Having been taken slightly by surprise to find that Labour appeared to be promoting an idea I have long been associated with, having first suggested something akin to it in 2003, in the form of its so-called Recovery Bonds, I have watched reaction with interest.
As far as I can see many on the right have simply decided to ignore this proposal. That is, I suspect, a policy based on the idea that denial of the publicity of oxygen to Starmer makes sense to them. It also suggests to me that this idea will be recycled as Tory strategy long before Starmer gets the chance to use it.
Reaction on the left has generally been hostile. Duncan Weldon said he could not see why the government wanted to borrow at more than prevailing gilt rates. That wholly misses the point. When existing subsidies to savers cost maybe £60bn a year, paying £1bn in additional interest charges is almost irrelevant if a social gain follows. Nonetheless, it seemed many echoed his view. Market fundamentalism runs riot on the left, or so it would appear.
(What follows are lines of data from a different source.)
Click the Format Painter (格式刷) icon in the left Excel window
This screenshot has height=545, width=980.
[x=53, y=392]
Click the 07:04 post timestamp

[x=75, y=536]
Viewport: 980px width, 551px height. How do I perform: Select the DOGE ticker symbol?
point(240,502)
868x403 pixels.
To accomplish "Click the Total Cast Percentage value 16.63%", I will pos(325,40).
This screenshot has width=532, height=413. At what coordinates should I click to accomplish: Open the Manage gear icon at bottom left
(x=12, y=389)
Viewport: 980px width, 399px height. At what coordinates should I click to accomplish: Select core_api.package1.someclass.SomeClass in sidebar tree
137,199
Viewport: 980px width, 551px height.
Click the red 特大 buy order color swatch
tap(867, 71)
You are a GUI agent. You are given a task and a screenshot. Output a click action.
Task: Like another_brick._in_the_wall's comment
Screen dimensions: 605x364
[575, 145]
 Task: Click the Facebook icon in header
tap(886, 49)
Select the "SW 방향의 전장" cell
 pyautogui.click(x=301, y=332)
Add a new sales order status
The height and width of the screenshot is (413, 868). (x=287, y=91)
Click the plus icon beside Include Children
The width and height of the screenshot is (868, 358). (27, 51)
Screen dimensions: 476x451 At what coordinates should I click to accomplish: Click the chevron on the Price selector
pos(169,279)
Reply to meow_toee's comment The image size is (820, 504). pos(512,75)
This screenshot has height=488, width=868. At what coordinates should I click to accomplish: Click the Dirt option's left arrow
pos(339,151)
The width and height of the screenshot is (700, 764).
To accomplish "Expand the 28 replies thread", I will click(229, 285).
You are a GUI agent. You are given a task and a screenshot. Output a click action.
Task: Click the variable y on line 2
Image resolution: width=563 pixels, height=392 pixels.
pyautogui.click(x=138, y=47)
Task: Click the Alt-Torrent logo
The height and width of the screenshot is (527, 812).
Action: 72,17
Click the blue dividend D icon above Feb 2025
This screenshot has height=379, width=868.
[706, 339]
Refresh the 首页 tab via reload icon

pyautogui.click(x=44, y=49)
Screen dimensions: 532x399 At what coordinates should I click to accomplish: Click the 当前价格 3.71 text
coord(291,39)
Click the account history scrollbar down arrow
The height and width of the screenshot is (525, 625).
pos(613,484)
Others suggested that NS&I should just increase its rates again, but that once again shows a lack of understanding as to what the proposal is about. The marketing of a bond (and I suggest they be hypothecated with greater granularity than it seems Labour might be proposing) is critical to its appeal. There is a deliberate social intention within the plan to link the saver with the project that the saving might deliver.
No one, it seems, got the inter-generational dimension to the idea: the proposal uses savings of the older generation actually to create assets and, most importantly, work for those who are younger.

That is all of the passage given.